Episode 66: How to Feel Safe in Unsettling Times

 
Photo credit: Clarissa Watson

Photo credit: Clarissa Watson

 

Today’s topic is a primal part of health, but one that isn’t talked about enough: safety.

Human beings need to feel safe in order to thrive. When we don’t feel safe, our stress levels are heightened and impact our health. Safety affects our resources, such as a home or finances and belonging in a family or community.

Safety is a topic that matters deeply to me as a practitioner. When I’m working with clients, they need to trust me to take care of their bodies, and to perform intricate techniques that have the potential for harm if they are done without care. I never take it for granted and always tell my clients that they are in charge during the treatments. 

I work with a lot of sensitive situations such as supporting clients through fertility treatment or early or late stages of pregnancy. Many have had some form of trauma, whether it’s physical, sexual or emotional. Many people suffer with heightened states such as stress and anxiety.

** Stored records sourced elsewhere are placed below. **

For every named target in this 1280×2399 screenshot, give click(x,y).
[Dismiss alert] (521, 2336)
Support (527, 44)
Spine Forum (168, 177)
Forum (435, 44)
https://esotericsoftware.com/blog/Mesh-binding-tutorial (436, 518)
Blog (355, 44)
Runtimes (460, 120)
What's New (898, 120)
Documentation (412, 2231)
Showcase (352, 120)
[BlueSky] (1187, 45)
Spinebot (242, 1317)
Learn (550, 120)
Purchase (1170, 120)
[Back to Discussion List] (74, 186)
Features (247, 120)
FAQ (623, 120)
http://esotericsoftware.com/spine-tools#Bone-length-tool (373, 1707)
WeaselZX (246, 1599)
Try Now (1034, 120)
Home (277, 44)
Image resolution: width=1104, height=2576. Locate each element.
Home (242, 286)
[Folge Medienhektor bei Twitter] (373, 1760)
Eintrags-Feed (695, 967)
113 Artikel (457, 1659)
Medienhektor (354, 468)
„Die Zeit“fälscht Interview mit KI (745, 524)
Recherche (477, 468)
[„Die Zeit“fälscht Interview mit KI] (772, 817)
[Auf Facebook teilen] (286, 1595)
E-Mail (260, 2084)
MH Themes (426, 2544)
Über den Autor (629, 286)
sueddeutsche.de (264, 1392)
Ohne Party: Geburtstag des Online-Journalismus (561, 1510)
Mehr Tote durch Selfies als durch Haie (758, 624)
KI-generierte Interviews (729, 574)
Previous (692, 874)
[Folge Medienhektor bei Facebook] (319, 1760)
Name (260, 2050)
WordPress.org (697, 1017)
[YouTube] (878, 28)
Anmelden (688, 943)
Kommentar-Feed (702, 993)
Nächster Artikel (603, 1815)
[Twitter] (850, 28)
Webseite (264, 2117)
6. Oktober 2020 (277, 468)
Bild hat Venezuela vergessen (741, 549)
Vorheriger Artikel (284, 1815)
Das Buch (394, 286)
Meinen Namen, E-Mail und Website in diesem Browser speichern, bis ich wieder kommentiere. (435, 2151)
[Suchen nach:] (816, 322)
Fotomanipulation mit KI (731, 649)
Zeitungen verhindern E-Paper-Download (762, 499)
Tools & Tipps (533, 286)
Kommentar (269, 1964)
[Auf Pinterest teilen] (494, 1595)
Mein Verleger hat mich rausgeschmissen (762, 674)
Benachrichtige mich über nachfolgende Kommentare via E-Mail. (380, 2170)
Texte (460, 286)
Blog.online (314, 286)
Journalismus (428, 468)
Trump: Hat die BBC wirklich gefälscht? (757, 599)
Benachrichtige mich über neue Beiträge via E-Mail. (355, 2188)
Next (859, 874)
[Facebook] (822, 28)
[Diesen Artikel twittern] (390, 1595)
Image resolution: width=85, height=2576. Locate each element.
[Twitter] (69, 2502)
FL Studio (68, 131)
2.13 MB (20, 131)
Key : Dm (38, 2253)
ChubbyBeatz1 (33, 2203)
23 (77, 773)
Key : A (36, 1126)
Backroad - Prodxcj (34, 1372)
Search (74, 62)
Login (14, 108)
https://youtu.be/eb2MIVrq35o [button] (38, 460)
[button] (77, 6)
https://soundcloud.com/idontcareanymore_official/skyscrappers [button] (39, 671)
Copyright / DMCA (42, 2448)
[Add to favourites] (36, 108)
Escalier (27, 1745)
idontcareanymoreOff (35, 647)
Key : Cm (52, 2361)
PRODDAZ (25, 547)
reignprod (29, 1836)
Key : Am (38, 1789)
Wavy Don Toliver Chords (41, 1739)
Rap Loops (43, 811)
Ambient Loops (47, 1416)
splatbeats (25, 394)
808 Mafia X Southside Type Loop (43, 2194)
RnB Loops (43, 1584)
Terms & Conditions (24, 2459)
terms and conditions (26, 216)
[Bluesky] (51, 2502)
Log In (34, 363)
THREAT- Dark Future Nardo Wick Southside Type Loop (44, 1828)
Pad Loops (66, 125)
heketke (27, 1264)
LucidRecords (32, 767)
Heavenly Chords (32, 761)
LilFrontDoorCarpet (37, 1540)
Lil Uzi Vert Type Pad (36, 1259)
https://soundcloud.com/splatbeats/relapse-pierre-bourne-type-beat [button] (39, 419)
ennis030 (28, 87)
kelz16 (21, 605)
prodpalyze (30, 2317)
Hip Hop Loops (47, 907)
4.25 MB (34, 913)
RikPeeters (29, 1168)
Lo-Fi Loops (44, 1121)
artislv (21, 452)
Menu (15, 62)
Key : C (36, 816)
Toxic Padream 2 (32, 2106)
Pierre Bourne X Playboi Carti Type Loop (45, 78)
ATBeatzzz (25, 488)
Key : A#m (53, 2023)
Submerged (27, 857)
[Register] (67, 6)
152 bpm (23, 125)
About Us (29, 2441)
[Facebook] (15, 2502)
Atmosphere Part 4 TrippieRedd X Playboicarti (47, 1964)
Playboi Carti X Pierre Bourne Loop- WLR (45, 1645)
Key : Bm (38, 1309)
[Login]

2020 has been a relentless test for our sense of safety. Collectively there’s been so much suffering, change and unpredictability.

It’s not a surprise that our sense of safety is affected. 

But I want to assure you that you have resilience, and that there are ways to feel safe, that you have agency for.

How do you know when you’re feeling safe?

Especially when we’re living in our heads and on screens, we might not even recognise what feeling unsafe actually entails. 

But when you scan your body, you might notice a certain gripping of muscle groups such as the thighs or buttocks, or clenching of the jaw and face.

Your breath might be held, as if you’re trying not to be noticed or take up space.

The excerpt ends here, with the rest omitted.